Consigne: Réécrivez sous forme de liste le paragraphe du passage cité qui commence par « Les deux frères Charles Marcel Keller-Gysin », en conservant ses faits principaux.

Les deux frères Charles Marcel Keller-Gysin (1901-1992) et Paul René Keller (1903 - 1968) de Delémont, ainsi que Hans Sackmann-Keller (né en 1905), le beau-frère de Charles et Paul), ont fondé en 1945 la société Keller Shipping SA à Bâle, laquelle a été inscrite au registre du commerce le 26 décembre 1945. Deux ans plus tard suivait la création de Keller Line SA. Pendant toutes ces années, Charles M. Keller a été le grand patron de l'entreprise, son frère Paul a dirigé pendant de longues années sa propre maison à Lisbonne. Hans Sackmann, qui avait épousé la sœur de Charles M. Keller et de Paul René Keller, Nelly Germaine Keller, tenait un commerce de farine dans son immeuble de la Holbeinstrasse 68, à Bâle. Il a abandonné le commerce de la farine et est devenu directeur financier de Keller Shipping. Son bâtiment est devenu le siège de la société d'armateurs.

Données fournies:
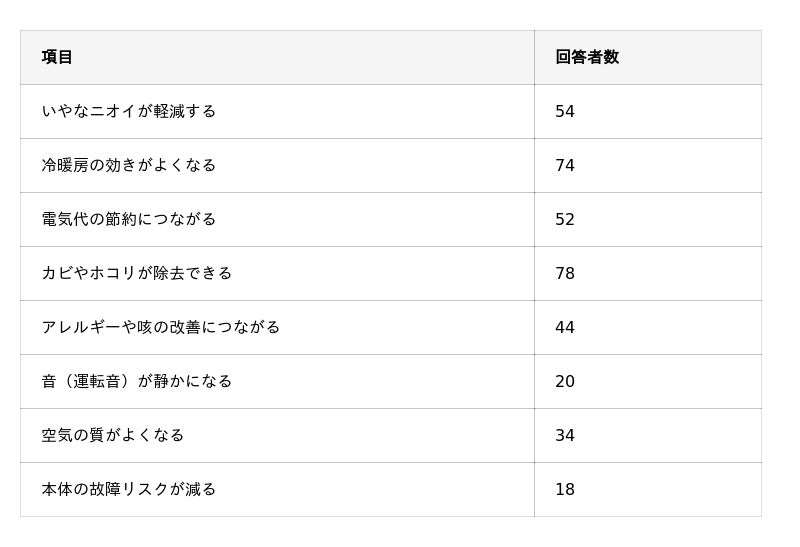The width and height of the screenshot is (800, 547).
Task: Select the value 18 cell
Action: pos(565,489)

Réponse attendue:
- En 1945, Charles Marcel Keller-Gysin (1901-1992), son frère Paul René Keller (1903-1968), tous deux de Delémont, et leur beau-frère Hans Sackmann-Keller (né en 1905) fondent Keller Shipping SA à Bâle.
- La société est inscrite au registre du commerce le 26 décembre 1945.
- Keller Line SA est créée deux ans plus tard.
- Charles M. Keller est le grand patron de l'entreprise pendant toutes ces années.
- Paul dirige pendant de longues années sa propre maison à Lisbonne.
- Hans Sackmann, époux de Nelly Germaine Keller, sœur des deux frères, tenait un commerce de farine dans son immeuble du 68, Holbeinstrasse, à Bâle.
- Il abandonne ce commerce et devient directeur financier de Keller Shipping.
- Son bâtiment devient le siège de la société d'armateurs.